What is expected:
Continue the account of the artist Frank Stanley Herring and the McKinney family from its last sentence.
Text provided START
By Pat Turner
Heriot Clarkson’s summer colony in Mitchell County brought a variety of people to this area. As they met and mingled with local people a stage was set, that plays out to this day. Here is an example.
Frank Stanley Herring and his wife, Frances, took a room at the Switzerland Inn in the late 1920s. He was an artist who lived in New York City, teaching at The Grand Central Art Galleries School. They claimed their place with Ida Clarkson Jones each year, later renting a cottage.
Ida and her brother Heriot had become friends with my grandparents, Fons and Jane Buchanan McKinney. Their friendship naturally led to a friendship with the Herrings. This would come to include my great-grandmother, Nancy Deweese Buchanan. Frank began to paint portraits of my family.
The first was a life sized oil of Fons and Jane’s daughters. These three McKinney girls were blonde with blue eyes.
Text provided END
Data section START
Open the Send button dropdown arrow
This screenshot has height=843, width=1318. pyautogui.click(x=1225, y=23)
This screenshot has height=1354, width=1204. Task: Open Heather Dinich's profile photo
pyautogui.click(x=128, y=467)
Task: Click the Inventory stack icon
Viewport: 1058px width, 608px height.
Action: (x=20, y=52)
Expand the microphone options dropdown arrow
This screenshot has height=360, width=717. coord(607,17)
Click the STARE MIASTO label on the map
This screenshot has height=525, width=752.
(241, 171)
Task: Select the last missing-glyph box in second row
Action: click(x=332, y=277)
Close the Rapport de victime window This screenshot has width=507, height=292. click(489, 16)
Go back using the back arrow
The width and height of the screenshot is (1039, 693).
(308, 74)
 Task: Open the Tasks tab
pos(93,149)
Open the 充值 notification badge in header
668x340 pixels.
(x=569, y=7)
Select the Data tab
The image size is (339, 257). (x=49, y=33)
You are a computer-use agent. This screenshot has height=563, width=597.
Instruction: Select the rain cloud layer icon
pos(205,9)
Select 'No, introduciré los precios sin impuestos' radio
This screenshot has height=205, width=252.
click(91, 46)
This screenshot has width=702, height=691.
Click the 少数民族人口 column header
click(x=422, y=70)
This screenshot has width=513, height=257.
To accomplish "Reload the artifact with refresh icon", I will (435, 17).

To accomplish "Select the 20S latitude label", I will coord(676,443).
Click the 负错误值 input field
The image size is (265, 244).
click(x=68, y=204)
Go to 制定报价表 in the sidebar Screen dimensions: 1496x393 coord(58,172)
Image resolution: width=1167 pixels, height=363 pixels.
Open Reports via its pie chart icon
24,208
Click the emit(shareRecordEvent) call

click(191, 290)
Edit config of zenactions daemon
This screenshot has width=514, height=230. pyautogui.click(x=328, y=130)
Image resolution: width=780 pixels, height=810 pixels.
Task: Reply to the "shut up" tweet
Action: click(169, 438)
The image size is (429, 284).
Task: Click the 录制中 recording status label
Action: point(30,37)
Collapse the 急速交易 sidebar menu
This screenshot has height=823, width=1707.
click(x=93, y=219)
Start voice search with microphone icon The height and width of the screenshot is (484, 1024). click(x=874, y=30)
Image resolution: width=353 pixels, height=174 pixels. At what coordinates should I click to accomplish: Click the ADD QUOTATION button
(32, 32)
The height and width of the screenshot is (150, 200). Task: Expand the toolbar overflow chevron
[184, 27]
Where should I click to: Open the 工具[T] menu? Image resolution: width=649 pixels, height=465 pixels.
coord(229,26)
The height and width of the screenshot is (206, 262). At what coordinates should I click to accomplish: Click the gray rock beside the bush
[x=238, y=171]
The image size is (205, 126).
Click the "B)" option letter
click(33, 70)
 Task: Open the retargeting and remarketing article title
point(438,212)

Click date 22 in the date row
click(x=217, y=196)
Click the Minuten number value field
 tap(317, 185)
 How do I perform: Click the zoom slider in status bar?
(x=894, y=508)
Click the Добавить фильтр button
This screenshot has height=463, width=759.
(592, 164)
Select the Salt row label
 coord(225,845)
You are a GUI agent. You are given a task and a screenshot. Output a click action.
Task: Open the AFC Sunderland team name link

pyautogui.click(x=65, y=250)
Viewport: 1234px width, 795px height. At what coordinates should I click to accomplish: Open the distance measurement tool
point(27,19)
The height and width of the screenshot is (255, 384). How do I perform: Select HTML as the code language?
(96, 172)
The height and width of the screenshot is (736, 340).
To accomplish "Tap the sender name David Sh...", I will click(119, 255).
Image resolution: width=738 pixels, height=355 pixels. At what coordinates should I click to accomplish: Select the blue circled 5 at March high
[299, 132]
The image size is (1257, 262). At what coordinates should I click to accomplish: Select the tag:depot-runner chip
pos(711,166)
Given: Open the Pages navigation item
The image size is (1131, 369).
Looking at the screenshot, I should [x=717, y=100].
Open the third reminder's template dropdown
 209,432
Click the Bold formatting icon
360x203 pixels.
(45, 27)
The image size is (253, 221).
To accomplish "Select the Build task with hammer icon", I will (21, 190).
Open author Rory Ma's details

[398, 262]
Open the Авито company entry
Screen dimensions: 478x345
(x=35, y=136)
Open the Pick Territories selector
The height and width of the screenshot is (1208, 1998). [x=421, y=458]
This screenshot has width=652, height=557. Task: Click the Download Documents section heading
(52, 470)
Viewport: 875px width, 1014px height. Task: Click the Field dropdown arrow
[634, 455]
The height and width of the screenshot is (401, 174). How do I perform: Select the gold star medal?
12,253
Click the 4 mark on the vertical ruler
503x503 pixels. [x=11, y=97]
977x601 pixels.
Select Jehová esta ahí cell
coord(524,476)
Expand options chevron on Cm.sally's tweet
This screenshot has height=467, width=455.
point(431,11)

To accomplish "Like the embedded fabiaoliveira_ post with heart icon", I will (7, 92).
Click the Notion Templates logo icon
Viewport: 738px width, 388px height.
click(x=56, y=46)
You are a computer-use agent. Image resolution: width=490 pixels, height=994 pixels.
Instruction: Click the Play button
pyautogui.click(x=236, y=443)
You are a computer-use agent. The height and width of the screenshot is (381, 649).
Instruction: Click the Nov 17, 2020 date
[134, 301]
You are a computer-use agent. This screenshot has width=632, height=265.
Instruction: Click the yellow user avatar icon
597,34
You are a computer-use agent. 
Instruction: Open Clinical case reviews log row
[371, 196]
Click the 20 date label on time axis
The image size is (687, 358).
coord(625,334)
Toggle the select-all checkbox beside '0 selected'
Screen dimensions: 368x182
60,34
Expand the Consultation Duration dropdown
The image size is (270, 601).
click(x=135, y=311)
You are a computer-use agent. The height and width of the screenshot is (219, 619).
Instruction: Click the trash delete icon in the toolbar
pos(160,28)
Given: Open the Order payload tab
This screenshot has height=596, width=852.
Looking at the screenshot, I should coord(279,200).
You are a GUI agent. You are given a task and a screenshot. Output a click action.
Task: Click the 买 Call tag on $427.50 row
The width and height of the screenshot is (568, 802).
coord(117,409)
Data section END
Response area:
"Three Sisters" by Frank Stanley Herring, 1929. From left to right: Thelma Anne McKinney, Ida Jones McKinney, and Mildred Missouri McKinney. Ages, (approximately) 15, 17, 14. The painting is life-size.
Their fourth daughter, Edith, had brown hair and eyes. She must have been devastated to be left out (at age 12). Edith was my mother. In 1934 she represented Spruce Pine in the Miss North Carolina contest in Greensboro, sponsored by the State American Legion.
Mildred became Mr. Herring’s model. He painted a watercolor of her at age 17. This was the time he made a drawing of Nancy Deweese Buchanan, Jane’s mother.
Our family has the watercolor and drawing. The oil of the “Three Sisters” was found by a friend and now resides in The Hickory Museum of Art. When Mildred was 19, she was taking art lessons from Mr. Herring. One day , her cousin Carrie Buchanan (Washburn) introduced her to a young man. His name was Paul W. Whitener from Hickory.
Paul had been a student at Duke University on a football scholarship. He suffered a skull fracture and was hospitalized. Here he met another patient, Harriett Morehead Berry, known as the Mother of Good Roads in North Carolina. Through her, Paul had been hired to do office work for road construction, close by Little Switzerland. She had invited him to stay with her for the summer. Carrie was working for Mrs. Berry at the time.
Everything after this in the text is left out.